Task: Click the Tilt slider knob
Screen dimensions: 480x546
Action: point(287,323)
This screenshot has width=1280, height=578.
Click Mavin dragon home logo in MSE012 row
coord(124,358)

◆ **YOUR GOAL**
Output the entries above word for word.

◆ **EXERCISE RESULT**
Task: Click the Tilt slider knob
Screen dimensions: 480x546
Action: point(287,323)
This screenshot has width=1280, height=578.
Click Mavin dragon home logo in MSE012 row
coord(124,358)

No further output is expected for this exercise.